## Passage fourni
= = = =

Ce n'est pas que le genre de la pièce nouvelle soit fort bon ; ce n'est pas le genre que je loue, c'est la facture. Le genre est celui de Marivaux ; c'est une surprise de l'amour, c'est une passion qui frappe comme une attaque d'apoplexie; en un mot, c'est du Marivaux, mais non pas du Marivaux tout pur ; c'est du Marivaux sans marivaudage, sans jargon précieux, sans pointes déguisées en naïvetés, sans babil à prétention, sans assauts d'esprit, sans anatomie du cœur, sans tous les vices qui défigurent le dialogue de Marivaux.

Quand Marivaux introduisit sur la scène comique cette métaphysique du sentiment, on peignait encore les mœurs et les caractères ; on n'était point encore dégoûté de la gaieté, du naturel et du comique. Son genre n'eut guère de succès qu'au Théâtre Italien, qui, pour se distinguer du Théâtre Français, n'avait que la ressource du mauvais goût ; mais depuis quelques années, sous prétexte de grands changemens arrivés dans la société, le genre de Marivaux a pris faveur et s'est mis en crédit. Les Fausses Confidences, le Jeu de l'Amour et du Hasard, le Legs, l'Epreuve nouvelle, sont des pièces à la mode, des pièces applaudies, et j'ignore ce qui empêche qu'on ne joue la Surprise de l'Amour, l'Heureux Stratagème, la Double Inconstance, et plusieurs autres ; car Marivaux a beaucoup produit : c'était un auteur fécond, mais peu varié ; ses nombreuses pièces, renfermées en sept volumes, ne sont qu'une seule et même comédie, la Surprise de l'Amour. Il n'est pas étonnant que l'auteur des Suites d'un Bal masqué ait écrit dans le genre de Marivaux, genre agréable au public, agréable surtout aux femmes, qui regardent les aventures du cœur comme les incidens les plus intéressans de la société ; mais ce qui n'est pas moins surprenant qu'une surprise de l'amour, c'est qu'une femme se soit défendue contre les surprises du bel-esprit, et qu'avec autant d'esprit qu'elle en a, elle n'ait point été tentée d'en abuser, et d'en dépenser une grande partie en bagatelles et en folies.

= = = =

## Entrées
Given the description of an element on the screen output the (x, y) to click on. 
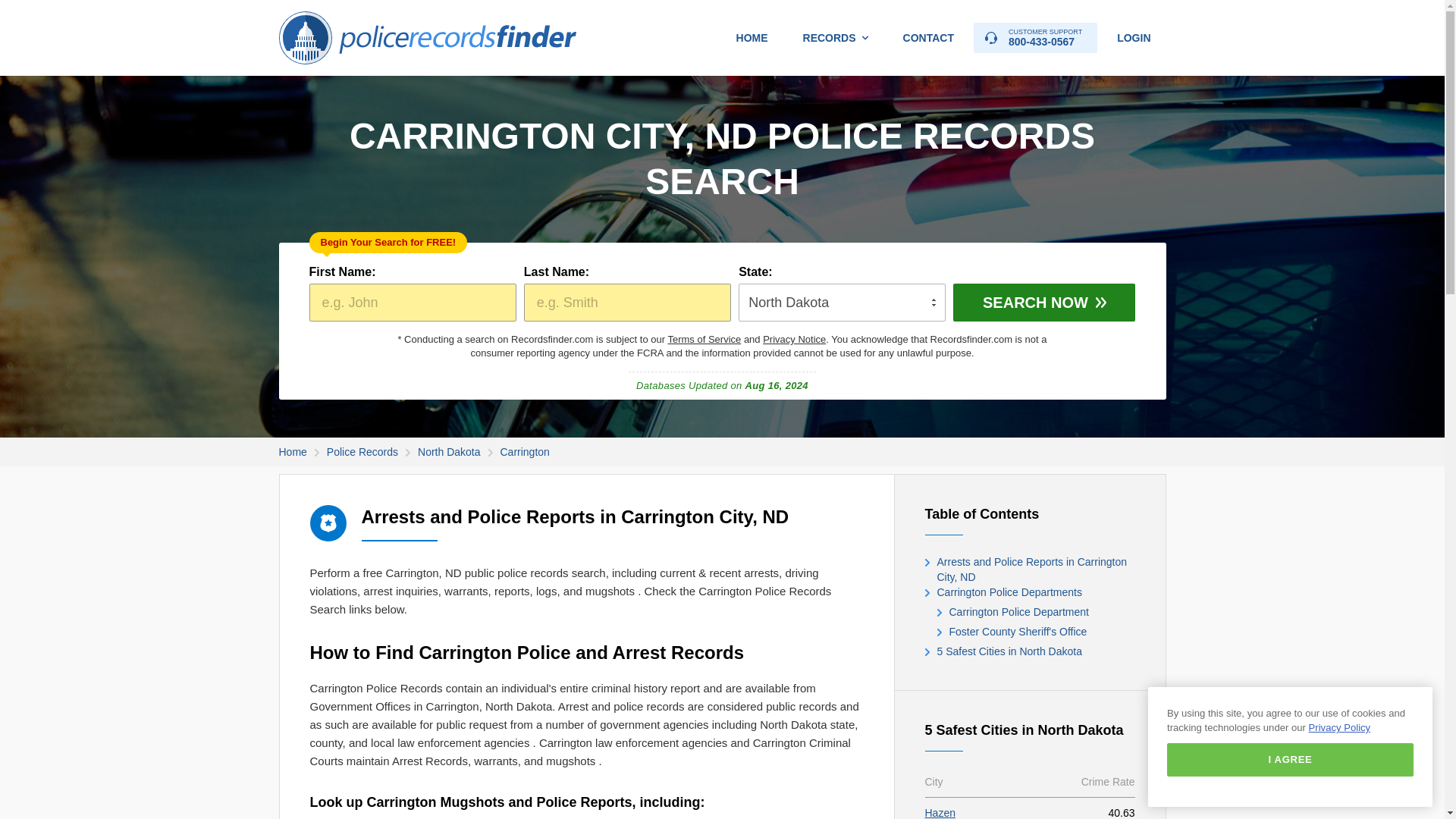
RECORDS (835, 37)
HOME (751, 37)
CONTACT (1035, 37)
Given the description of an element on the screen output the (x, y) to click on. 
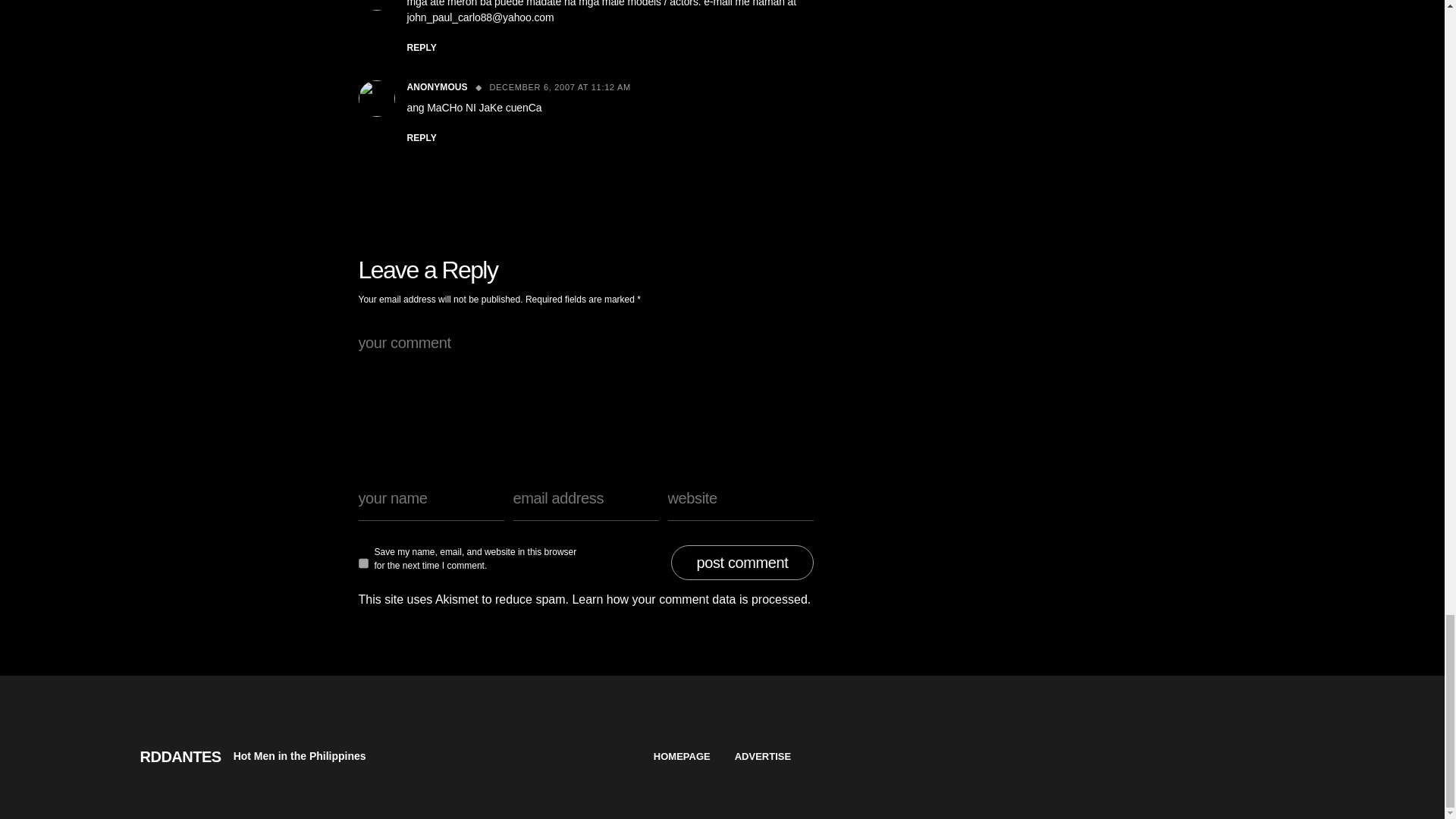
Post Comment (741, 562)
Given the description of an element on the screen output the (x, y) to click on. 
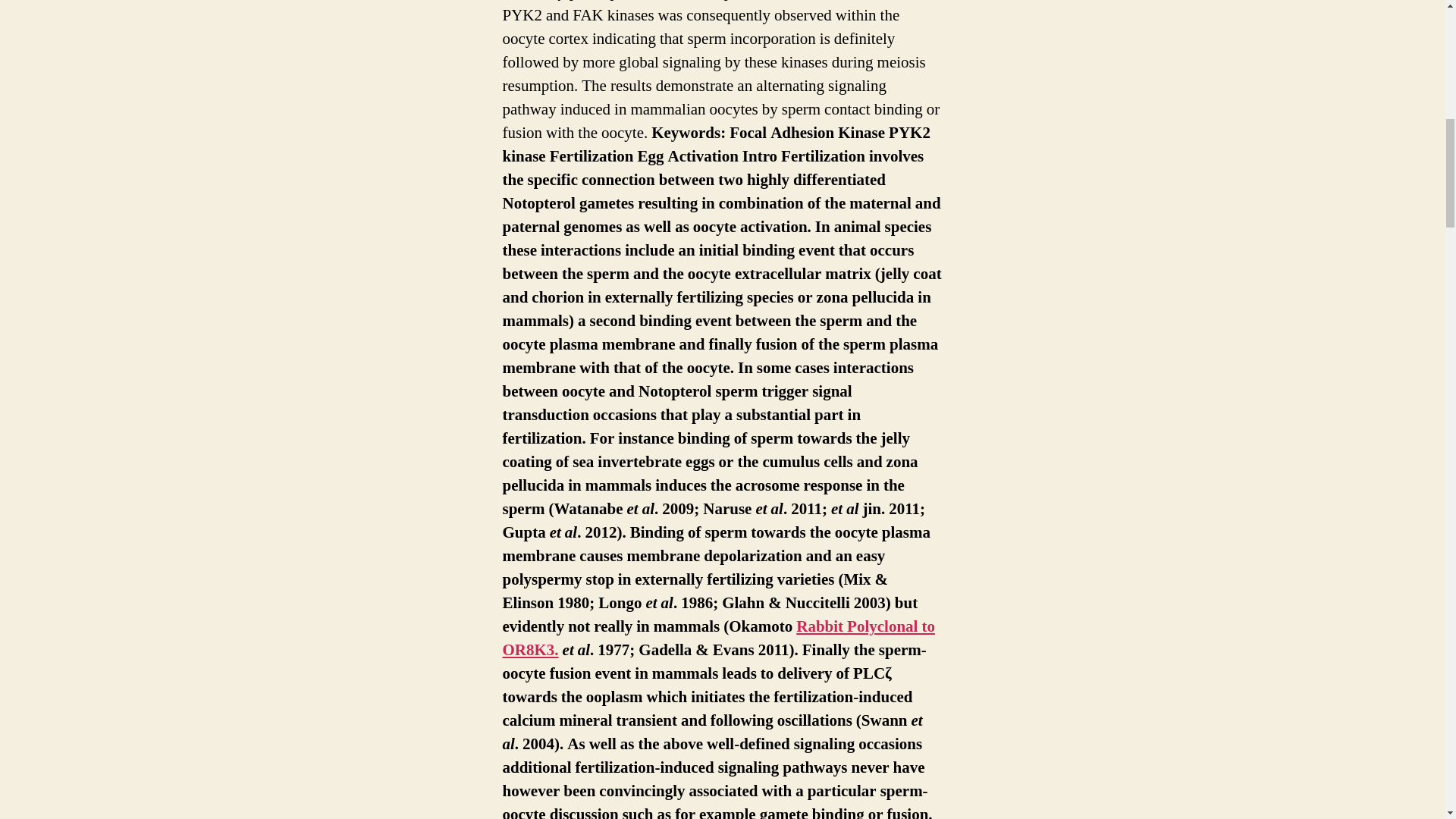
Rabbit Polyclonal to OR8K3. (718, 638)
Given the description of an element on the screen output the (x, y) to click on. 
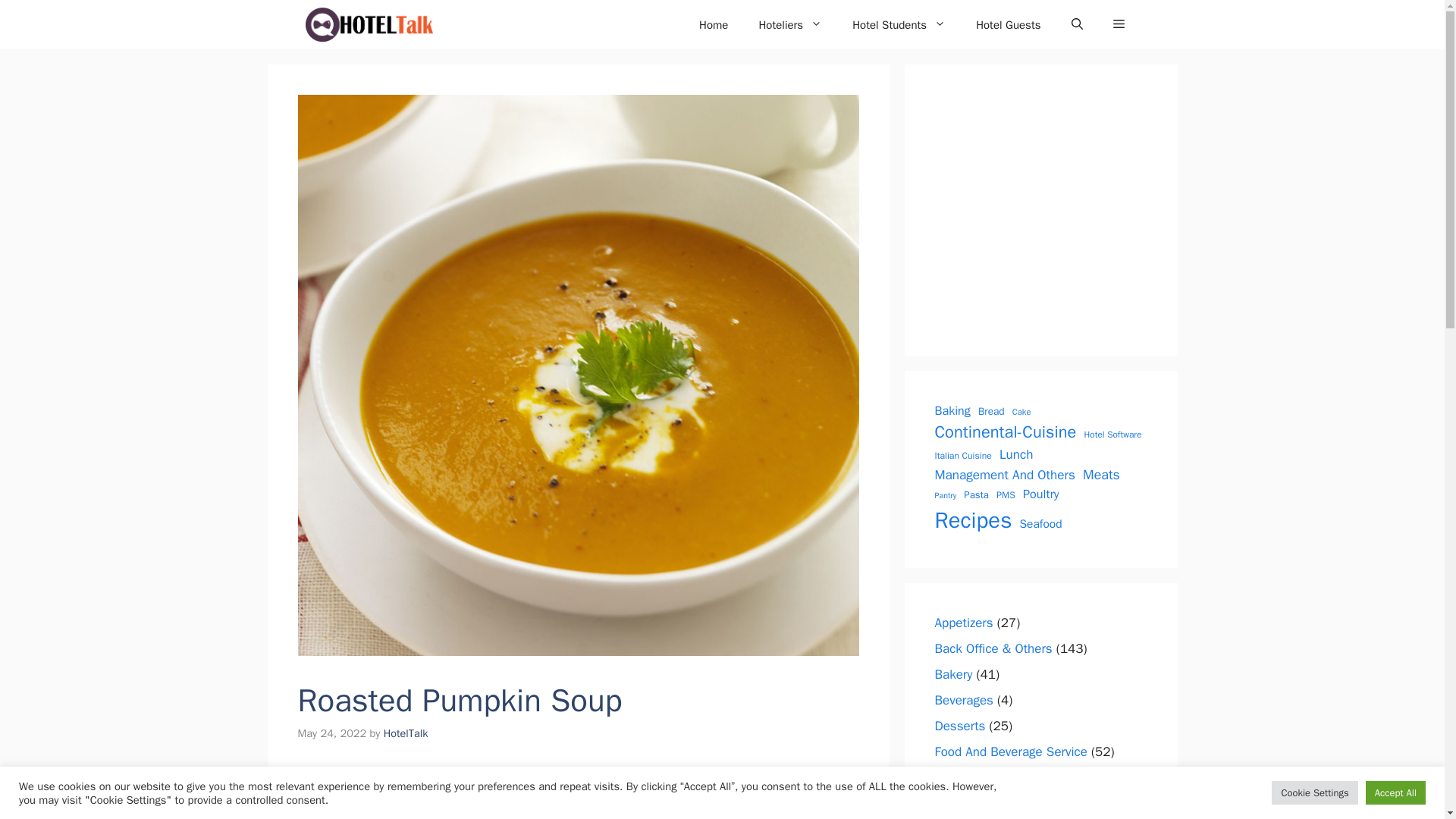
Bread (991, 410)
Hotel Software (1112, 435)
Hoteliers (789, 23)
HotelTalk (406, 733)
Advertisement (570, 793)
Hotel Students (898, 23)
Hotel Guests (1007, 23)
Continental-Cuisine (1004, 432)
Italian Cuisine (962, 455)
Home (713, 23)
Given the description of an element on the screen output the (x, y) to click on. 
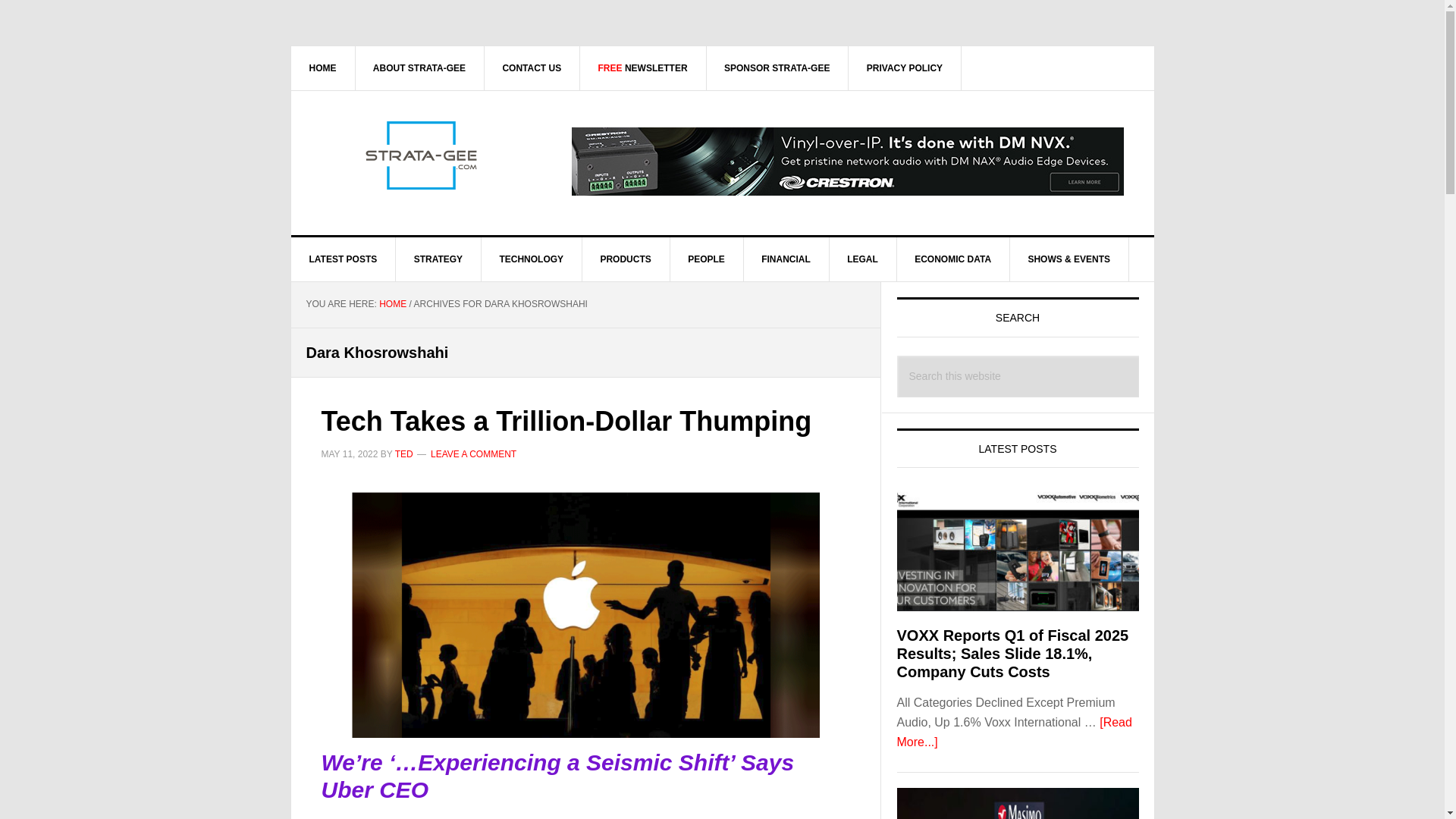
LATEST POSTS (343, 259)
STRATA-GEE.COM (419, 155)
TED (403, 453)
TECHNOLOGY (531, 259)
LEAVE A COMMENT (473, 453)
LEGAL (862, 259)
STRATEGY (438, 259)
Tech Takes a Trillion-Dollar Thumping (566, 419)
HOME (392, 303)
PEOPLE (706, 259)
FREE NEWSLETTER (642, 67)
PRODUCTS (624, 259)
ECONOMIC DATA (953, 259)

= = = =

## Objectif de l'exercice
Restituez mot pour mot le segment du passage sur Marivaux allant de « Ce n'est pas que » jusqu'à « dialogue de Marivaux. » inclus.

## Résultat attendu
Ce n'est pas que le genre de la pièce nouvelle soit fort bon ; ce n'est pas le genre que je loue, c'est la facture. Le genre est celui de Marivaux ; c'est une surprise de l'amour, c'est une passion qui frappe comme une attaque d'apoplexie; en un mot, c'est du Marivaux, mais non pas du Marivaux tout pur ; c'est du Marivaux sans marivaudage, sans jargon précieux, sans pointes déguisées en naïvetés, sans babil à prétention, sans assauts d'esprit, sans anatomie du cœur, sans tous les vices qui défigurent le dialogue de Marivaux.